Publié le 08/07/2024
L’estuaire de l’Escaut occidental, où se situe le port d’Anvers, est le témoin de nombreuses activités et depuis la rupture de la digue, de nouveaux processus écologiques s’ajoutent à l’activité locale. Dans la matinée du jeudi 11 avril 2024, à la frontière entre la Belgique et les Pays-Bas, les équipes du Cerema, de la fondation STOWA et du CNES ont chaussé leurs bottes pour réaliser une visite de l’ancien polder Hedwige et de la zone humide de Saeftinghe avant de conduire un comité de pilotage avec l’ensemble des partenaires du projet EO4Wetlands. Retour en images.

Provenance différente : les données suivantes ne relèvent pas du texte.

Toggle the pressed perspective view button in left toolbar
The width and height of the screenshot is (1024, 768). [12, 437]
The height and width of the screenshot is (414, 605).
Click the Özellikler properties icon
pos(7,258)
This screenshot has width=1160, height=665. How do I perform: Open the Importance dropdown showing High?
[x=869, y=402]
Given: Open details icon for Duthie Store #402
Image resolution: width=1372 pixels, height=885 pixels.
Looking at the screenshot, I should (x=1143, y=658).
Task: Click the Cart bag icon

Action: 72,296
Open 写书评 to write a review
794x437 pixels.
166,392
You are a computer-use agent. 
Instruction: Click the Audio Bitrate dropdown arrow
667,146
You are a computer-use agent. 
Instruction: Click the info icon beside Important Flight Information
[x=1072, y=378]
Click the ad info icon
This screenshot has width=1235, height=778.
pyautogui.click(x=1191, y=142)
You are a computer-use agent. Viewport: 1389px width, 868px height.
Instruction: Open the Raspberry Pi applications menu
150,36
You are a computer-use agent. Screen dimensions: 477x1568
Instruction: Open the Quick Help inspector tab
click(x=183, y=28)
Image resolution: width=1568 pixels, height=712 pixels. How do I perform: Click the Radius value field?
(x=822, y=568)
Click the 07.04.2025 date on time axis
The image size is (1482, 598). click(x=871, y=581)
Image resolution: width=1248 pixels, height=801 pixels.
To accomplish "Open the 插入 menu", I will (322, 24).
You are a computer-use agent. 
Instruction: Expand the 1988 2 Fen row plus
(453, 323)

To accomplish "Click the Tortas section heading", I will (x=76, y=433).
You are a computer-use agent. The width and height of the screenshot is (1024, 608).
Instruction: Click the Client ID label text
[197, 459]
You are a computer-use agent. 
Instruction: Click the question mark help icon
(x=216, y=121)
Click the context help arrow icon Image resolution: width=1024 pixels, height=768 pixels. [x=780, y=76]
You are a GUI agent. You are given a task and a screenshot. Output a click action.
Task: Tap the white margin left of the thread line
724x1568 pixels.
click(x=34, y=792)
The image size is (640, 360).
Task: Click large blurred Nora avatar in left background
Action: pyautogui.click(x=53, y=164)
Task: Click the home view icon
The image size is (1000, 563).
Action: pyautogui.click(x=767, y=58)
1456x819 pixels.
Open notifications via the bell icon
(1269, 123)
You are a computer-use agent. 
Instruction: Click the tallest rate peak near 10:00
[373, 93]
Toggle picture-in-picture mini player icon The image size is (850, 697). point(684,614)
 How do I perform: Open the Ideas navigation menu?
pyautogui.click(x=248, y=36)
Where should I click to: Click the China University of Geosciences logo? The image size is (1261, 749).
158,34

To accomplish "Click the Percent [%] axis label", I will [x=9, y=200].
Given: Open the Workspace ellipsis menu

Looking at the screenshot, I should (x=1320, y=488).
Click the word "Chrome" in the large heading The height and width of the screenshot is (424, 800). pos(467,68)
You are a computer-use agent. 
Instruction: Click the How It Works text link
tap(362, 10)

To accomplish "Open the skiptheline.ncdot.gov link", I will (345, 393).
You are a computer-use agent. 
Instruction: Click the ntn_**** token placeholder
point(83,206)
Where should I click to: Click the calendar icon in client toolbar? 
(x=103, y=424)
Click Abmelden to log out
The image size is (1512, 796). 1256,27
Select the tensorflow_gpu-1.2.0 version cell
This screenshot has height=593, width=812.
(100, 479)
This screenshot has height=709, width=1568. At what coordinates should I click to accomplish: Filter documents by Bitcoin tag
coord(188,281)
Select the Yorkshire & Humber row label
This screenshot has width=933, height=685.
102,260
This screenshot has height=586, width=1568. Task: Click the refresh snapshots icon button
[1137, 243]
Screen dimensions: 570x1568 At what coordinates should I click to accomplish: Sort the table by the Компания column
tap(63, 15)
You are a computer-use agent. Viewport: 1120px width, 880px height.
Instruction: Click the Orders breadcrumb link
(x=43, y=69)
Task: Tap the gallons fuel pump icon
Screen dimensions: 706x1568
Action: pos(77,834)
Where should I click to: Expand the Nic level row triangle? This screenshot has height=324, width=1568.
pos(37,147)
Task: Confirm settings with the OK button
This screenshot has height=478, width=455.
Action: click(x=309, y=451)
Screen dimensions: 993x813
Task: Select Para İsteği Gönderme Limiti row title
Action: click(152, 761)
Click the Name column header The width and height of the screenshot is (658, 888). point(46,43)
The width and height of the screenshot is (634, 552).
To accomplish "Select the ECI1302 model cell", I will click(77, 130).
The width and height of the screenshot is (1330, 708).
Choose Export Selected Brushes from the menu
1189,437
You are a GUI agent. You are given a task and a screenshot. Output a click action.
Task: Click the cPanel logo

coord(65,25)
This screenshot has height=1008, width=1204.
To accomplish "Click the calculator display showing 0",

Les zones humides côtières, du fait de leur rôle dans la préservation de la biodiversité, de leur capacité inégalée de séquestration du carbone et de leur aptitude à réduire l’érosion côtière tout en protégeant les côtes des phénomènes de submersion marine, offrent des approches, basées sur la nature, d’atténuation et d’adaptation au changement climatique et à ses conséquences. Par ces fonctions et services écosystémiques, les zones humides réduisent en effet les risques liés à l’élévation du niveau de la mer (changement sur le long-terme) et aux conditions météorologiques extrêmes (changement sur le très court-terme). 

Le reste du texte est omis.